Florida business owners often work hard to achieve their goals and dedicate many hours of their lives to building their companies. When these entrepreneurs decide to divorce, they may face some particular concerns, especially if they want to protect their company’s ability to flourish moving forward. In many cases, a privately held business may be one of the largest single assets held by a married couple that is up for division. As a result, in some cases, businesses have fallen apart or been sold off due to problems moving forward. However, it is possible for business owners to emerge with a successful future after the end of a marriage.
For business owners, negotiating a property division agreement may be particularly important. When the couple has enough significant assets to offset the value of the business, the spouse that is leaving the company can receive a greater share of real estate or an investment fund in exchange for their portion of the business. At the same time, both parties should make sure to tie up any loose ends by protecting the leaving spouse from business liability and ensuring all intellectual property is transferred properly.

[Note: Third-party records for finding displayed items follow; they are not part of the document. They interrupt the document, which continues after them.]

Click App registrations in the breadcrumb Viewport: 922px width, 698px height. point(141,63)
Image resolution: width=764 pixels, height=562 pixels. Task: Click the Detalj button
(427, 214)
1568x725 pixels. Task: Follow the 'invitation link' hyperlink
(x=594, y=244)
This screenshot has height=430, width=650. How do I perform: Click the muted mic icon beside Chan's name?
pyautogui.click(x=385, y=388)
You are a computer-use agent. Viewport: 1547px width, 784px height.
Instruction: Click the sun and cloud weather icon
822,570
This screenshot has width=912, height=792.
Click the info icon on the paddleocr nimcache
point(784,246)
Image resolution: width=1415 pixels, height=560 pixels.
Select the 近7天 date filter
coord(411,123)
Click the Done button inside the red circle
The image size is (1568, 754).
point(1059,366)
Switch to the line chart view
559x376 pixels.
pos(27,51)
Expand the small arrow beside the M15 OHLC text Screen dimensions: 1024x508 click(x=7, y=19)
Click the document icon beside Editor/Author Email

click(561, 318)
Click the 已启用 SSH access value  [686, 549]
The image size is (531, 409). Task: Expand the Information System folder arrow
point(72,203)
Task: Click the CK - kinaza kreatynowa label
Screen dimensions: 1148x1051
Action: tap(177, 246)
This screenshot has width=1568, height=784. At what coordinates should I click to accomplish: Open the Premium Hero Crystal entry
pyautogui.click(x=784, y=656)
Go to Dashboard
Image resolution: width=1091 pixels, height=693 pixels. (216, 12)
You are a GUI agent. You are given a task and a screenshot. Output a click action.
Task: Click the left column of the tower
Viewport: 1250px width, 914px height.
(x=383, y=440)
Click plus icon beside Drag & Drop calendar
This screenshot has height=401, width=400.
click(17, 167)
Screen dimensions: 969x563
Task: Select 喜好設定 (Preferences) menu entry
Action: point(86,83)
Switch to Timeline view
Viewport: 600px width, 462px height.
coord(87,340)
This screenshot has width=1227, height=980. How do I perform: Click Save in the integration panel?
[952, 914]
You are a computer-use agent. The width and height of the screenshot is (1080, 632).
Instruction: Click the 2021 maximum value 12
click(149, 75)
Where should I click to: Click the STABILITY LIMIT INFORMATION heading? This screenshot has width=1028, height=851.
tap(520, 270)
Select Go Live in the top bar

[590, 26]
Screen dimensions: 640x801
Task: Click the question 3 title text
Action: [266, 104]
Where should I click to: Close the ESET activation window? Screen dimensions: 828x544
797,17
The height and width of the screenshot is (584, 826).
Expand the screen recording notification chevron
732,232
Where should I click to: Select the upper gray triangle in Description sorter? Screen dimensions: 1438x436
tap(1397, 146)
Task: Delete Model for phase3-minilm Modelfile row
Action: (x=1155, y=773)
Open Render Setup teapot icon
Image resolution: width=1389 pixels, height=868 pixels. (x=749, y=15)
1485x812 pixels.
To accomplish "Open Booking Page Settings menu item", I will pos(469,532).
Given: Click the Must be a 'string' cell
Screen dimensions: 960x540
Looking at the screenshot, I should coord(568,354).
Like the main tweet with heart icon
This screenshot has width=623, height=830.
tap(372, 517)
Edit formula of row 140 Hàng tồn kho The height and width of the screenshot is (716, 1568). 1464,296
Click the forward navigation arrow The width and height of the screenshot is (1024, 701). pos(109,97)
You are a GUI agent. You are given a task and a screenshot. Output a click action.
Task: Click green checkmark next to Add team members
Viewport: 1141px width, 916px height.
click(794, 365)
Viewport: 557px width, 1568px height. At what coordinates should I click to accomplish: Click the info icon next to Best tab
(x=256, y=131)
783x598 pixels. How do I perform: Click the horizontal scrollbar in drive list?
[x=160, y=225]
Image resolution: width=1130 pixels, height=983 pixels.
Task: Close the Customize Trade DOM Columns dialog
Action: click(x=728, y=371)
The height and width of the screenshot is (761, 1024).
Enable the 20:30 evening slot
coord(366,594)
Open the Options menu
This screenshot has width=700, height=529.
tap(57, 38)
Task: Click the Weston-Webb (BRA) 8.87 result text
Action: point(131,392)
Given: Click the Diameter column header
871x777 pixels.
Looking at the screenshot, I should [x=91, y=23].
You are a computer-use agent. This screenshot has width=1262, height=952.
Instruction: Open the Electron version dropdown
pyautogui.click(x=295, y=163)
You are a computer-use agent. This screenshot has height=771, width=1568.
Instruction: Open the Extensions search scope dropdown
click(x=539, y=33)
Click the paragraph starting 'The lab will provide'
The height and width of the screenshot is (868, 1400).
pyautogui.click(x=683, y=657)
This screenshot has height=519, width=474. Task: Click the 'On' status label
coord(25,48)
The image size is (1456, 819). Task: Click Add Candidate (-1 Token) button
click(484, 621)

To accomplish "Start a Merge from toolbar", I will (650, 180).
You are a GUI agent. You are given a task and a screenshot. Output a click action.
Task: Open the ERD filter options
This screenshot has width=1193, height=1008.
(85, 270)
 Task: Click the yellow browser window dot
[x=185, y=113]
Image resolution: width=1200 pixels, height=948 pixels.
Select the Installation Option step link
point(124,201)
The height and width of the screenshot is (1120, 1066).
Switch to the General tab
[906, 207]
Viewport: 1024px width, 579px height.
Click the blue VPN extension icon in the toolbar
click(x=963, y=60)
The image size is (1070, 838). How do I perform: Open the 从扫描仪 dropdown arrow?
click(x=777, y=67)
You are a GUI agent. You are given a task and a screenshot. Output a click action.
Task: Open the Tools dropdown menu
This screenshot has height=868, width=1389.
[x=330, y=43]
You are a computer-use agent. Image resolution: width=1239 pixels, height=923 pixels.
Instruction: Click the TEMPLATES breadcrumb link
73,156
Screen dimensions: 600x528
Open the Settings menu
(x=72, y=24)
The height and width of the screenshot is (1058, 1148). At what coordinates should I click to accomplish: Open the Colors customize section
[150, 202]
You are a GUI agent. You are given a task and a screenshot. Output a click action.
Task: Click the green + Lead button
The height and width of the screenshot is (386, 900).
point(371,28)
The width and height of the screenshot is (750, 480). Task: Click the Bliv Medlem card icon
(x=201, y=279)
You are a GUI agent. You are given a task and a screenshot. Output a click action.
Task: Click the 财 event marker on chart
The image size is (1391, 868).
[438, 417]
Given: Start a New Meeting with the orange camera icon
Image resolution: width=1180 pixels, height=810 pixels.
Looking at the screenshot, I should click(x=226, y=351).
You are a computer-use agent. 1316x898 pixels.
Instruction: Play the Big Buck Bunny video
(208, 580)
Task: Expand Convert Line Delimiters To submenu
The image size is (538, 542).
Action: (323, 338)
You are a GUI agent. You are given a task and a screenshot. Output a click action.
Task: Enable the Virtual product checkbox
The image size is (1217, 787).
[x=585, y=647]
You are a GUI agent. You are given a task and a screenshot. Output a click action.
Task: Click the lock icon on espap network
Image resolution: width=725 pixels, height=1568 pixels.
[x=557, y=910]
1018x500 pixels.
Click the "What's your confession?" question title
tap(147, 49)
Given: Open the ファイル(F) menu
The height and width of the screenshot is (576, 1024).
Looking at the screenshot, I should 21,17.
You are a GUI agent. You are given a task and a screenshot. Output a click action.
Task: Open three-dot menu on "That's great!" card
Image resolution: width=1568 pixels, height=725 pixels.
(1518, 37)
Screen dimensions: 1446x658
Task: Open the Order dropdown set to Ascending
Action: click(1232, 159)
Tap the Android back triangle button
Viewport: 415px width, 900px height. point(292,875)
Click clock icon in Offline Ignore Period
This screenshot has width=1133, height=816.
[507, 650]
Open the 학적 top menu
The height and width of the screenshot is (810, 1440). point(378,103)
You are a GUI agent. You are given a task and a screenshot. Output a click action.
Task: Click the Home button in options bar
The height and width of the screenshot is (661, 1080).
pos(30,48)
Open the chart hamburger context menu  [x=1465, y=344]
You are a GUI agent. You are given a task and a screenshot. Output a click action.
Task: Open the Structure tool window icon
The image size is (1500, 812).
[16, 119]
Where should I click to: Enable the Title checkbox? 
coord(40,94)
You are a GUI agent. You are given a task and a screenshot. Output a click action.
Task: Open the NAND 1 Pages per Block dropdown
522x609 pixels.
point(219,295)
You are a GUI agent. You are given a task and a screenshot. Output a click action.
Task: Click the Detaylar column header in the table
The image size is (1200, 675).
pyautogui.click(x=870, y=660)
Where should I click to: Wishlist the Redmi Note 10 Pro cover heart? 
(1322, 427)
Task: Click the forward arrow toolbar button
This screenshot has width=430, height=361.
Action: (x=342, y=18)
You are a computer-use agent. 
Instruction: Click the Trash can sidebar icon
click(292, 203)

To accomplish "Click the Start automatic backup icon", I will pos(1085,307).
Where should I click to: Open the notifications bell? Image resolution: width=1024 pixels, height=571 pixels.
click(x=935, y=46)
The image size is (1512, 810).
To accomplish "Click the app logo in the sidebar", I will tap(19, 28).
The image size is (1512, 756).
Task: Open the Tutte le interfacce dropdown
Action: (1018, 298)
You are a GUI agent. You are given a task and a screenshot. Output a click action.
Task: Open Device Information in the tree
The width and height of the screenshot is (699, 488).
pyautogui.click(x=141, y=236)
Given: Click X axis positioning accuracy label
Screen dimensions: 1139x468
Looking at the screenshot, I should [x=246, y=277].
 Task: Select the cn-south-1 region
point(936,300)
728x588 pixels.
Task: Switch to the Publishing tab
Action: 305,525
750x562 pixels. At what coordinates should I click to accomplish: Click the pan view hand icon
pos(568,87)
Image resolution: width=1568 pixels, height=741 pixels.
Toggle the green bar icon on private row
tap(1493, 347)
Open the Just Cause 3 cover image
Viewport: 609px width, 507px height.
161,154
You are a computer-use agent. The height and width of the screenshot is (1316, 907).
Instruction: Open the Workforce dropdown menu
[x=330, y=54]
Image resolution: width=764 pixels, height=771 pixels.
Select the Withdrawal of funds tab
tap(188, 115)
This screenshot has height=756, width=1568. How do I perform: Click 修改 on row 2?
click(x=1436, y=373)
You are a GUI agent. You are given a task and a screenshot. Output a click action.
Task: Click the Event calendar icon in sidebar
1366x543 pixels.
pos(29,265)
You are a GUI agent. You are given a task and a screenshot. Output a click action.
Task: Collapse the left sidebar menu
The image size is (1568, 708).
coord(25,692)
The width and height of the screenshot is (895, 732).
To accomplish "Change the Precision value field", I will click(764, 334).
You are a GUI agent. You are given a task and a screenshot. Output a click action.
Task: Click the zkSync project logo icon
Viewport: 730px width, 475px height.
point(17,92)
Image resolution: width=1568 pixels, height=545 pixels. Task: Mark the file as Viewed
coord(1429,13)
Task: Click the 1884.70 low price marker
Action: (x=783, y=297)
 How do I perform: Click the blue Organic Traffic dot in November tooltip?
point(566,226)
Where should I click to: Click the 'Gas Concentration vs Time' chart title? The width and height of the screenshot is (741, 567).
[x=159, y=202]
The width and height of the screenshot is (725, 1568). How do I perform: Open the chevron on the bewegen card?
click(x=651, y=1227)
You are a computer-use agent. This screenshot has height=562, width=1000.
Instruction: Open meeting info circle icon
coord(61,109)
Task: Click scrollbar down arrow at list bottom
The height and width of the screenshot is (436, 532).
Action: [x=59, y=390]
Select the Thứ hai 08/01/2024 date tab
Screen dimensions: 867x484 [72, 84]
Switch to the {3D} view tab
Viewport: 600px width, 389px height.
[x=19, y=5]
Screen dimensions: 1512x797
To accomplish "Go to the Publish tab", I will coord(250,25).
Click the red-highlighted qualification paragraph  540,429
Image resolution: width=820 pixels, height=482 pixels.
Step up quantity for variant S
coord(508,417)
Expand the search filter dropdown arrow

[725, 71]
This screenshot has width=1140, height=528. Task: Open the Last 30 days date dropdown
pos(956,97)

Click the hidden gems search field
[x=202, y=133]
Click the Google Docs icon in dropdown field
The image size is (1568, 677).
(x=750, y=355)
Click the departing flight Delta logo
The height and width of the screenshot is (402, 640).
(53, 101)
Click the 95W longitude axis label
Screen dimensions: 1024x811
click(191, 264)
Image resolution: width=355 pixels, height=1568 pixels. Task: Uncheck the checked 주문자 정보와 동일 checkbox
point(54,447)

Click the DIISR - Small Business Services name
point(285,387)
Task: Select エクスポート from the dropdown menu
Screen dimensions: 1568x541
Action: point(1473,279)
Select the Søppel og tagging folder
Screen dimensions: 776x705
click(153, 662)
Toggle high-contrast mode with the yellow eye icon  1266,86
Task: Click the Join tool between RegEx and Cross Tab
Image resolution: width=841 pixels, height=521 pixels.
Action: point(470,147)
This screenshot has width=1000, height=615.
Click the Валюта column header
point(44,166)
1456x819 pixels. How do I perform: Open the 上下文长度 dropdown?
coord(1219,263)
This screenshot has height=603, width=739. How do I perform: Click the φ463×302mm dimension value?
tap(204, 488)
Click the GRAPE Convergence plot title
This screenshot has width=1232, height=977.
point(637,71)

In some cases, cash flow may be a barrier. If the majority of a couple’s assets is tied up in the business, a negotiated buyout agreement over a period of time may provide a solution. As one party is bought out, their equity stake will decline, and the payments could serve as a form of spousal support.
While many people think first of the emotional aspects of a divorce, the financial side often carries the longest-lasting consequences. A family law attorney may work with a divorcing business owner to reach a property division settlement that protects the future of the company.